GNSS Research: Summary of STRIKE3’s first year

Example of unusual detected signal type likely to have an impact on GNSS performance. (Figures courtesy of Nottingham Scientific Ltd.)

Presented at the European Navigation Conference, Switzerland, May 2017

This paper summarizes major findings from the first year of monitoring by the International Knowledge Exchange, Experimentation and Exploitation (STRIKE3), a new European initiative to support the increasing use of GNSS within safety, security, governmental and regulated applications and addressing concerns about GNSS denial of service attacks. STRIKE3 monitors the international GNSS threat scene to capture the scale and dynamics of the problem and works with international GNSS partners to develop, negotiate, promote and implement standards for threat reporting and receiver testing through an international GNSS interference monitoring network.
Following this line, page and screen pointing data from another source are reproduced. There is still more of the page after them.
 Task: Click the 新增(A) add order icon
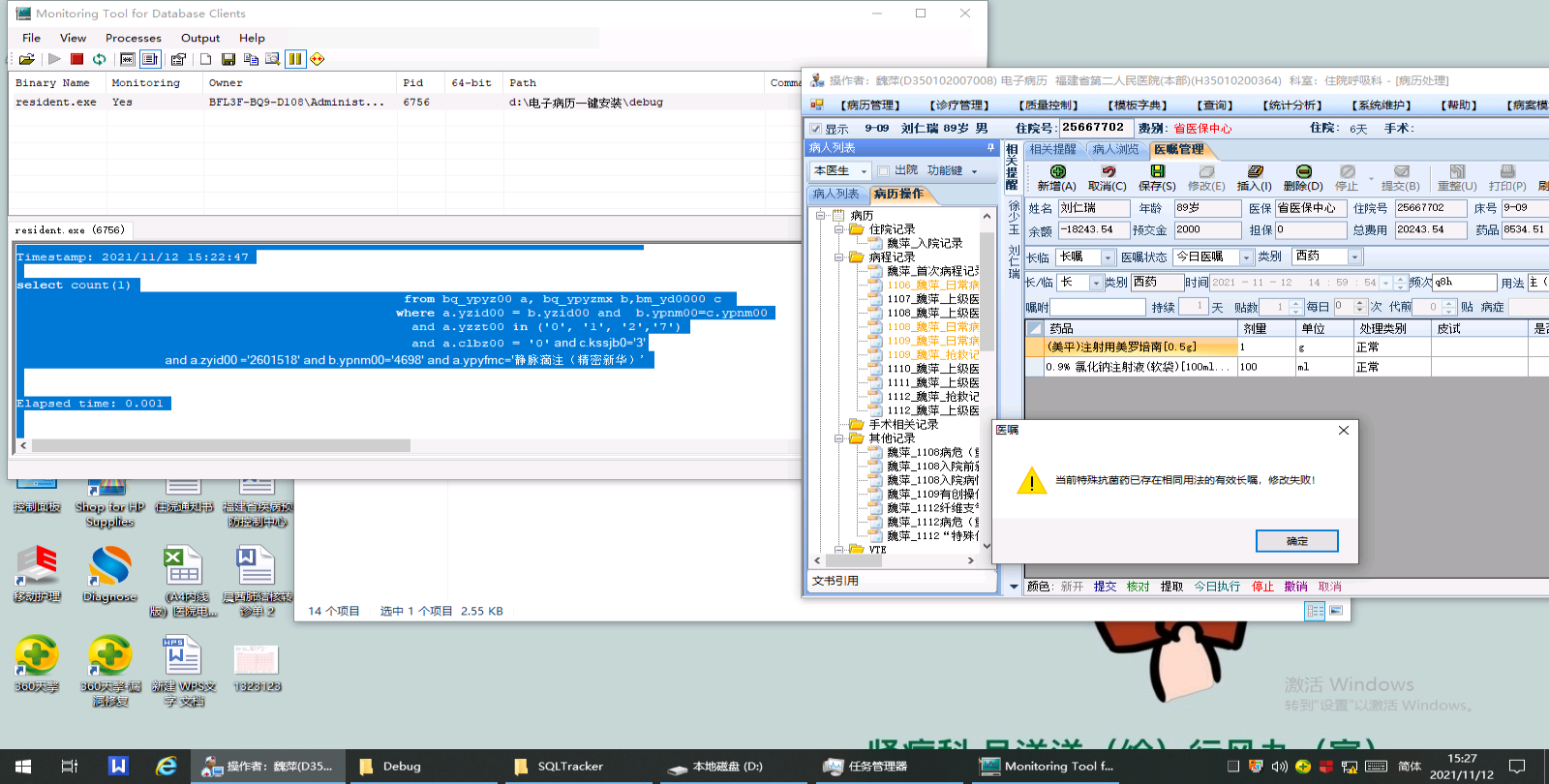coord(1056,172)
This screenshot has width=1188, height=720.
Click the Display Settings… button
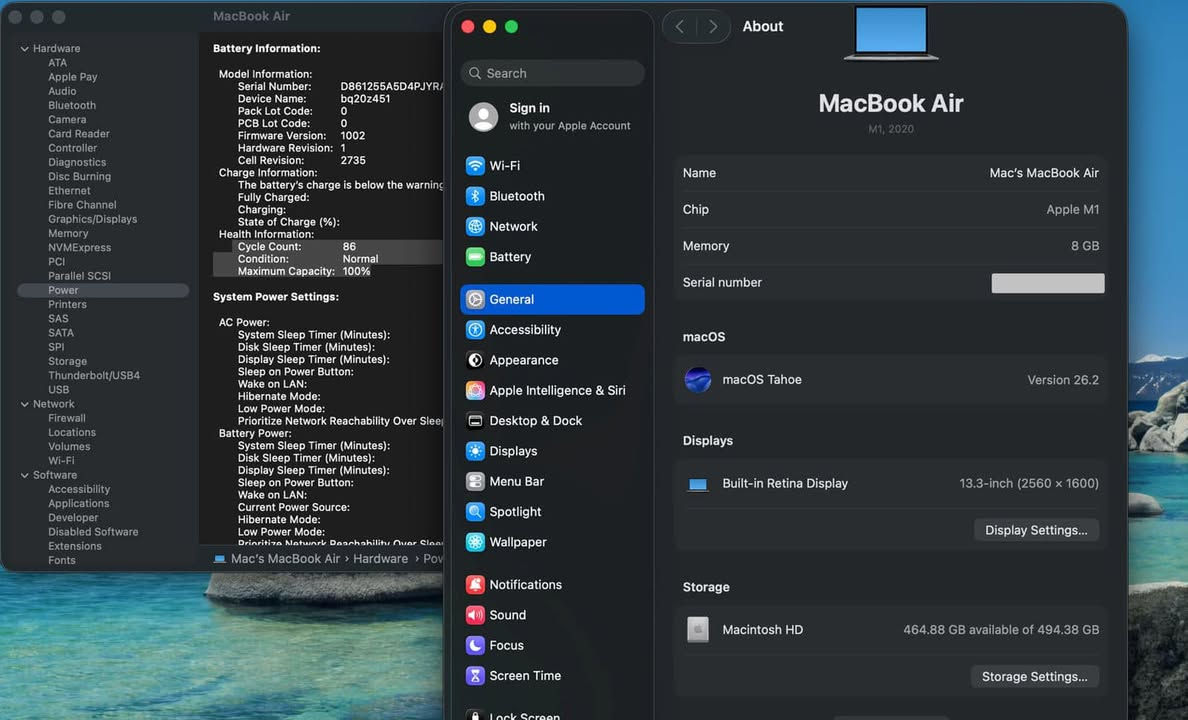(x=1036, y=530)
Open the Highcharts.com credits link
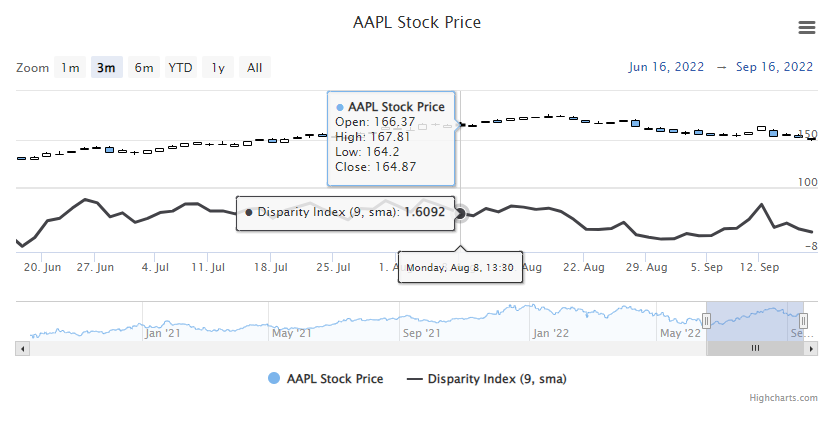Screen dimensions: 834x425 click(x=784, y=398)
European economies are now dependent on uninterrupted access to GNSS services. At the same time, GNSS vulnerabilities are being exposed, and threats to denial of GNSS service are increasing. We must ensure that there is a common standard for GNSS threat monitoring and reporting, and a global standard for assessing the performance of GNSS receivers and applications under threat. This will ensure the dominance of GNSS as the backbone to our positioning, navigation and timing needs.

STRIKE3 has built a network of more than 20 interference monitoring sites in 14 countries. This enables STRIKE3 to assess the incidence of deliberate jamming versus unintentional interference to be estimated, as well as comparisons of the most common types of interference at different types of location. Detailed data about the interference signals is collected and used in the creation of test standards. Common signal types as well as unusual ones that are likely to have a major impact on GNSS performance are extracted from the database and added to a test methodology. These will be used to test different types of receivers to better understand impact and help improve mitigation, finally leading to an international test specification.